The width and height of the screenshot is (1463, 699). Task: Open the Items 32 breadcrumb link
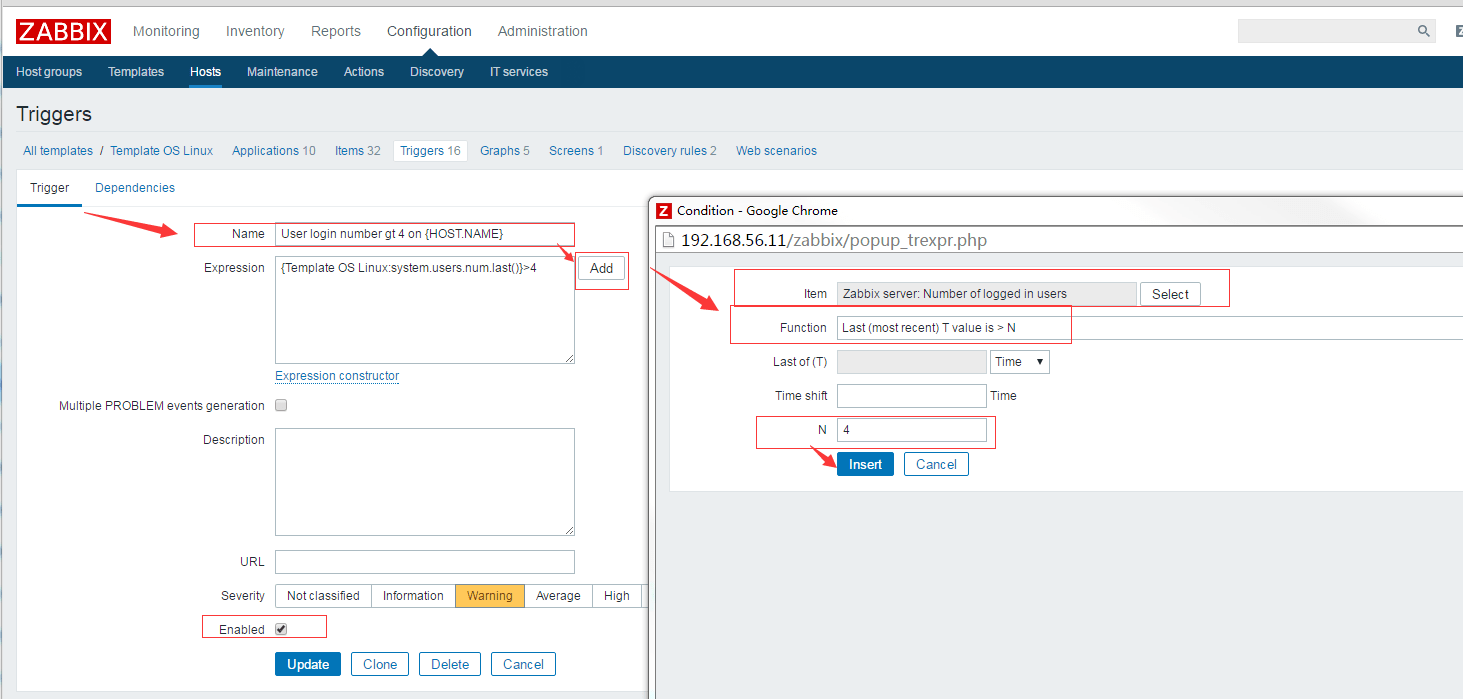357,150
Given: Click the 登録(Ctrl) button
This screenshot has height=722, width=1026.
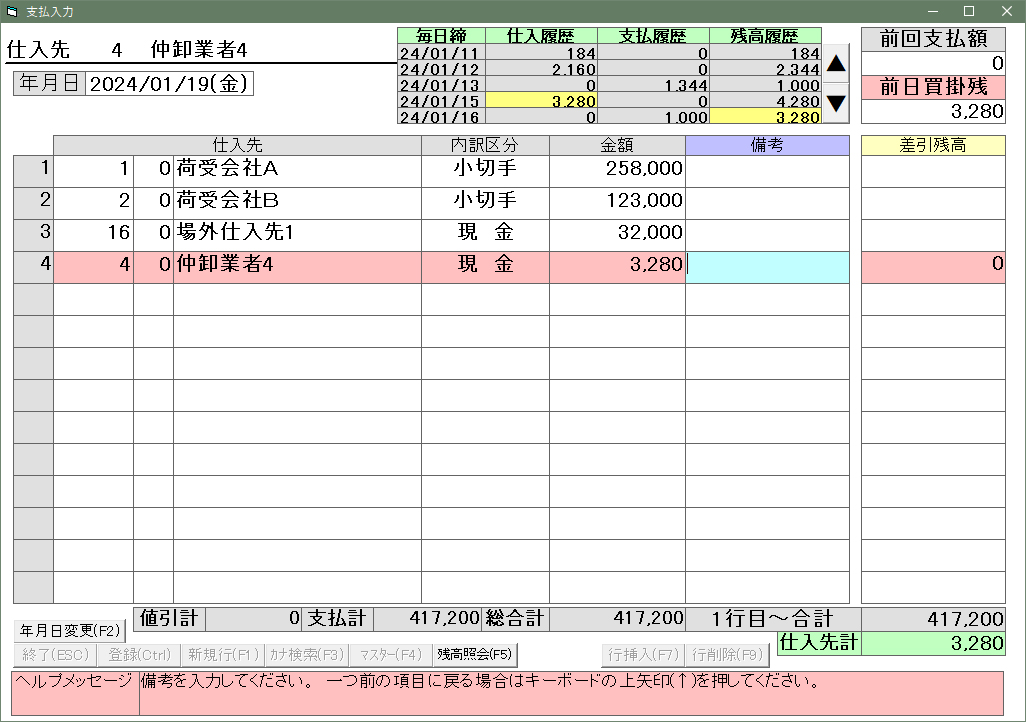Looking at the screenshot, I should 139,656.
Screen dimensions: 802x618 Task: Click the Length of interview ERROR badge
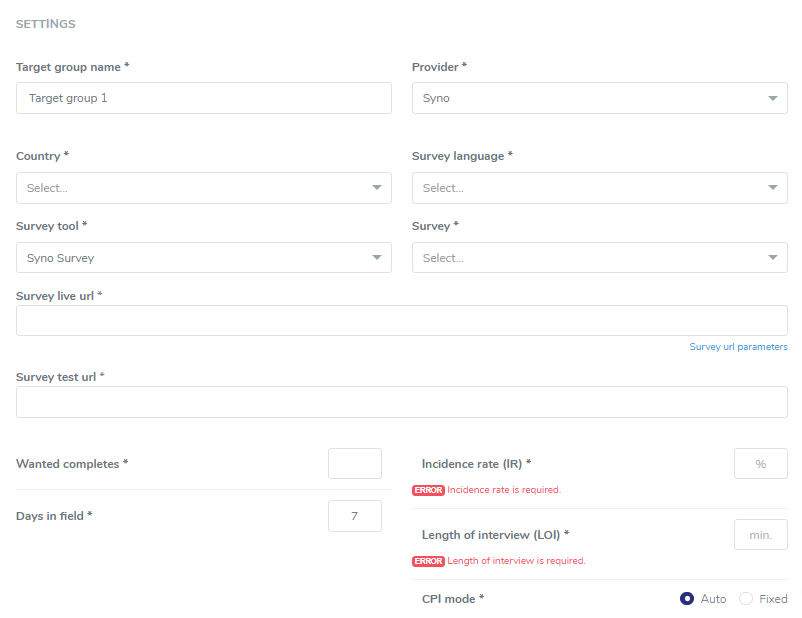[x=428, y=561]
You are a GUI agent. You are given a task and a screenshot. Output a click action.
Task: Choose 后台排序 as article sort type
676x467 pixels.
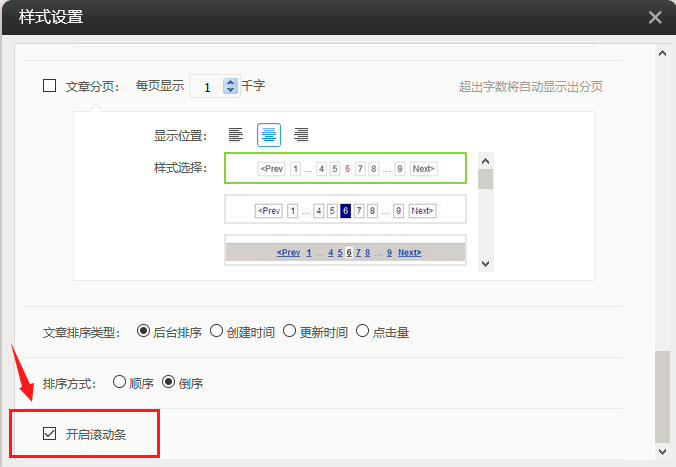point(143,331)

...

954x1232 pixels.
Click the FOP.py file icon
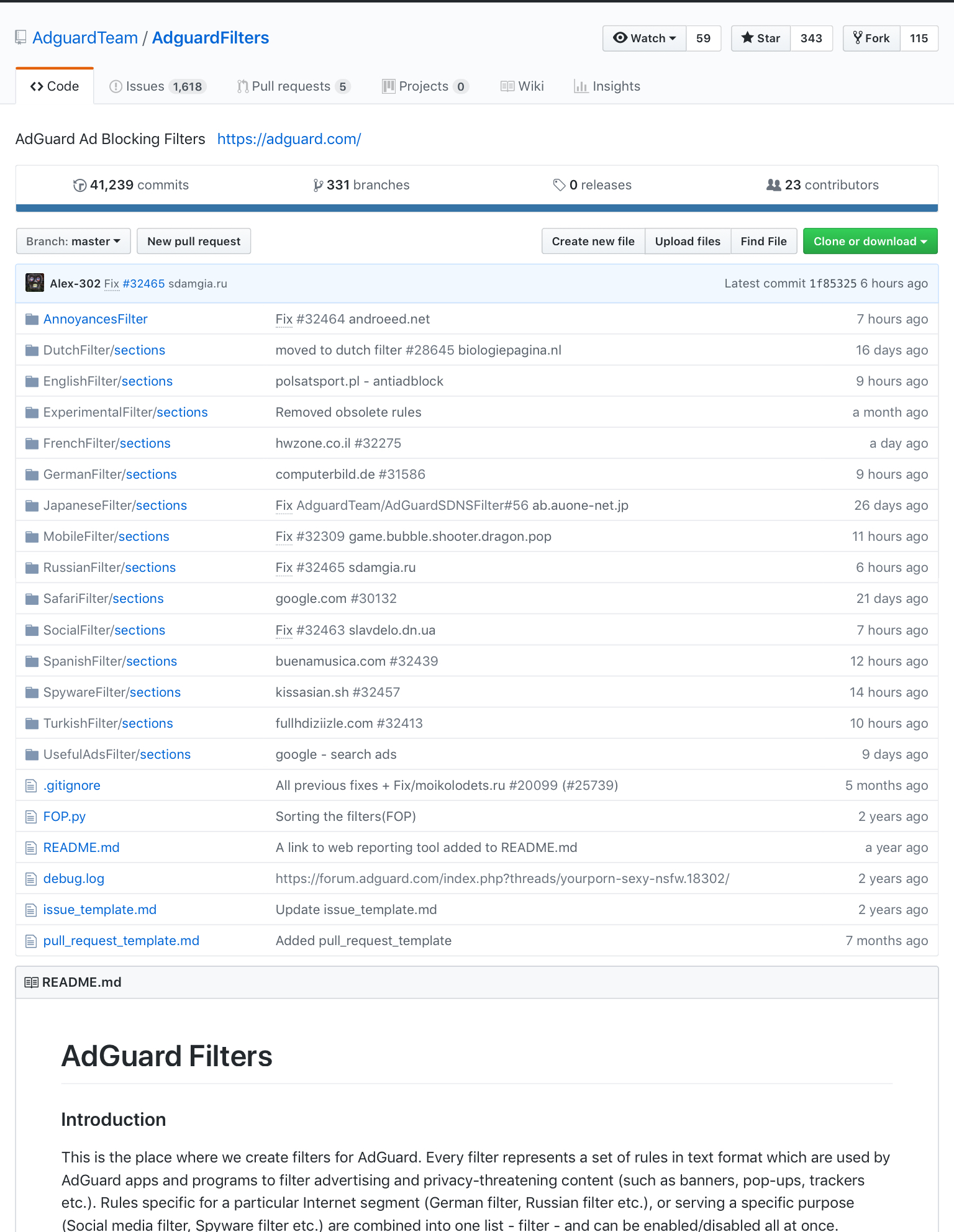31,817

◆ **Your instructions**
Leaving each picture behind, please give again exactly the lines above from the one with "This screenshot has height=722, width=1026." through the one with "You are a GUI", both included, and no others.

◆ **Answer to the exercise**
This screenshot has height=722, width=1026.
Looking at the screenshot, I should 139,656.
Screen dimensions: 802x618 Task: Click the Length of interview ERROR badge
[x=428, y=561]
You are a GUI agent. You are given a task and a screenshot. Output a click action.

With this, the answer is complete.